Often, clients come to us with a request to improve the current PowerPoint template they’re using or to create a new one that better conveys their company's brand and image. Most companies put a great deal of thought, planning and funds toward their company’s branding, but often the PowerPoint templates slip under the radar.
We frequently see companies who have great collateral materials, but whose presentation templates are substandard to these other materials and, frankly, seem just kind of slapped together (or pulled right out of Microsoft's standard library.)
Here are some steps to follow to get on track with your presentation template.
Begin by asking some questions, such as:
- What fonts and colors does your company use on its other materials?
- Is the presentation most often given in a dark or light setting? (so we know whether to design using a dark or light background.)
- What emotional sense do you wish the design to convey? i.e., high energy, technical and precise, calm, traditional and conservative, creative...
Today we'll share with you the process we used to design a template for a Minneapolis-based client, Strategic People Development.
First, we looked at the current template and discussed how it’s used.

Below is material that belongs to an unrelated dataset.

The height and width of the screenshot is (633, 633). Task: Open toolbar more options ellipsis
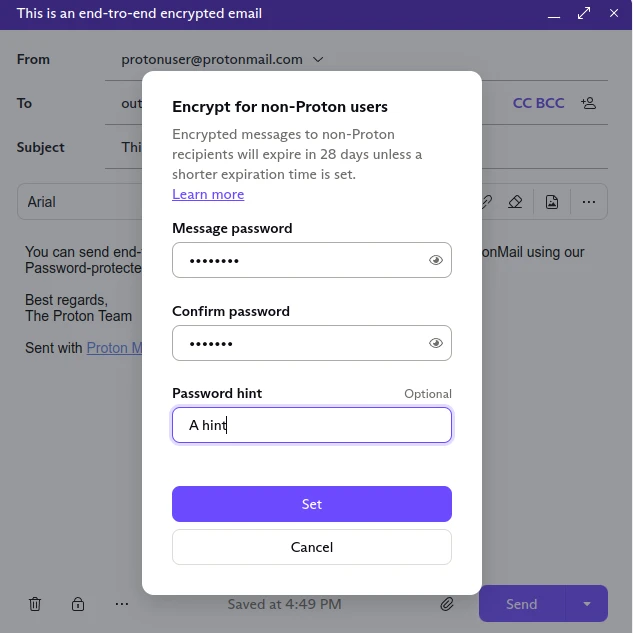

We discovered that most often, this presenter is speaking to a group in a conference room with the lights on, so we decided the new template should have a light background vs. a dark one. Unless you know for certain your presentation will be shown in a darkened room, your best option is to go with a light background.
Our approach with this template was to first incorporate her logo, and add a “people” element to the template. We also chose to incorporate some of the graphical elements from the logo onto the title master. The “people” art was created in PhotoShop, exported as jpeg files and then brought to PowerPoint on the slide masters. Because the graphical elements developed from the logo needed to have a transparent background (and not show up in a white box) those elements were saved from Photoshop as .png files and imported to PowerPoint.

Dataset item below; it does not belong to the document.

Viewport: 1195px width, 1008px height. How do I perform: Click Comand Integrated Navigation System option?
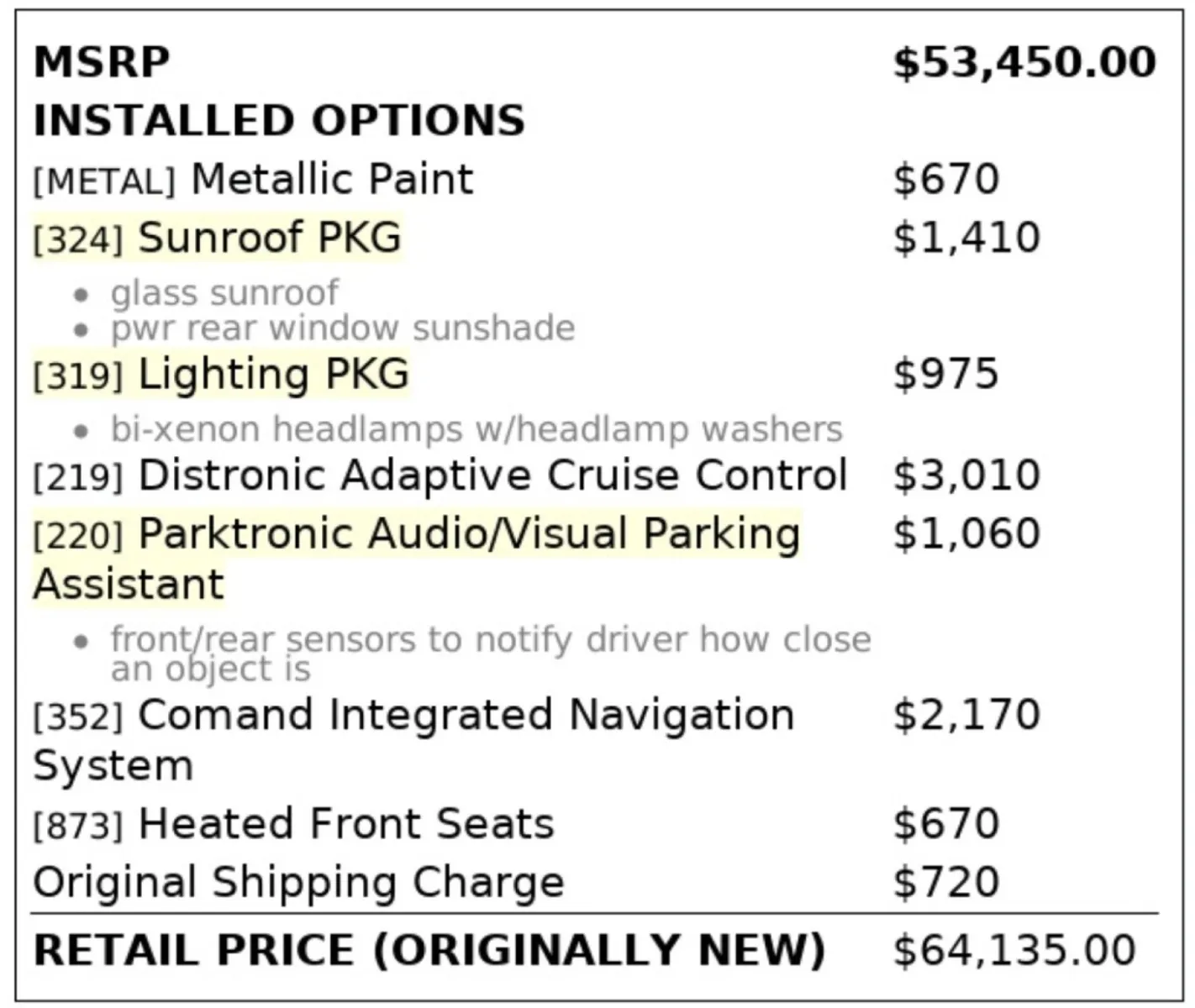coord(466,716)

Usability, Not Just for Websites!
Have you ever had to create a slide, and struggled to get it to fit on the background you were working with? Another important thing to remember when designing a template is to keep it flexible. So when designing the layout of a slide master, we usually incorporate two or more options. (See below.) Sometimes template designs have a tendency to take up too much “valuable real estate” on a slide, which makes it look like the design is more important than the information on the slide. Make sure your template has options so that the data needed on the slide fits nicely without competing with the template design. Give the user options for layouts, depending on what needs to be included on the slide.
Above are the 3 options created for slide masters
Below is the title slide of the presentation.
By creating a template with options for slide layouts, we are able to give our presenter choices for how data is put on her slides. That flexibility will help ensure the visuals she uses while presenting will help the audience understand and remember her message! And that, my fellow presenters, is the goal of PowerPoint.